During the panel discussion we held after the film screening, a local open space Oaks Park, was mentioned by guests as a place where there are many memorial benches, so it was perhaps not surprising that only the day before the launch one of the guests has sat on a bench in Oaks Park.
During the course of the research we found people talking about the bench as a landmark. In the following example it has family significance because when it is referred to as the bench, everyone know’s where that is, but the bench with a form of geographical status. “There is a bench outside St George’s Primary School in Beckenham, where I pick my wife up if she’s at a late meeting … pick me up at the bench .. she says”.

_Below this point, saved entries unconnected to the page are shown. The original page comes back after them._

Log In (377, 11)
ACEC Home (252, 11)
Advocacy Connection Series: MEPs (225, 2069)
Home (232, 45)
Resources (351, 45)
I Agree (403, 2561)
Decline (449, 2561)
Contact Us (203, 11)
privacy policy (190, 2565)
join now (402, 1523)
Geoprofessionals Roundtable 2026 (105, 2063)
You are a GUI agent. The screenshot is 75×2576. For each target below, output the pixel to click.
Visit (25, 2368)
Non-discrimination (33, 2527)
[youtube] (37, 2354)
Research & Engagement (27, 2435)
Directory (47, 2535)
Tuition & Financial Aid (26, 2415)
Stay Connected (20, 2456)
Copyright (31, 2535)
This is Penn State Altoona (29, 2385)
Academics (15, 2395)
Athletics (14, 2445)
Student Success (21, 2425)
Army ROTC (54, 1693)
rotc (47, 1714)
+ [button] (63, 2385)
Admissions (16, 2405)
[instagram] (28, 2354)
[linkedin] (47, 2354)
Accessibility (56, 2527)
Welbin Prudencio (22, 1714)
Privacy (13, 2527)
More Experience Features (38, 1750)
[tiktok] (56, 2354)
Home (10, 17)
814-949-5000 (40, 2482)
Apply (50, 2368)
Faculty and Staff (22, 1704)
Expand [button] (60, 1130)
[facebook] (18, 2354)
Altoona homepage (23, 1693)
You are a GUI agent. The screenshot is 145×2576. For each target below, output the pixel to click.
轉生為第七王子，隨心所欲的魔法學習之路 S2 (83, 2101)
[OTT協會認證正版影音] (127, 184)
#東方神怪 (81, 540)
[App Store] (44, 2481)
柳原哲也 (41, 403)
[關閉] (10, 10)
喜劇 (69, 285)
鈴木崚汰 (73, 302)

The second story talks to the bench as a time for reflection and for memories. “I still occasionally go to a bench in a park where I grew up, where I used to sit with my very first girlfriend - and that was over 50 years ago”. The bench provides an opportunity to connect with the past, reflect on happy moments and perhaps even consider their own life journey since.
Benches were seen as places for rest: at shops; in the garden; in the high street; in parks, at the seafront, or in places where you needed to wait, like at bus shelters.
One guest said they had complained about the lack of benches at Tesco and then one was provided. I welcome the supermarket bench as I now leave my father on the seat whilst my mother and I go off and do the shopping. Only this week he sat with another man, also waiting for his wife to finish the shopping, and they chatted together for some time about something and nothing.
One contributor used the bench as a place of work and found that it released their creativity, another said they relax, let the world go by or just meditate.
Whilst the bench can provide an opportunity for a serendipitous connection and conversation, it also provides an opportunity to take in a view with one guest identifying Leith Hill as a good spot. And perhaps while reflecting and people-watching you could enjoy a doughnut or two, and for one guest Brighton Pier was the place to be for that.
I know when I started working on this project and I explained to friends and colleagues what I was doing, I did get a few odd looks, but as I talked about what the research was revealing I saw people being drawn-in and lovely stories were shared about moments and memories all associated with the humble bench.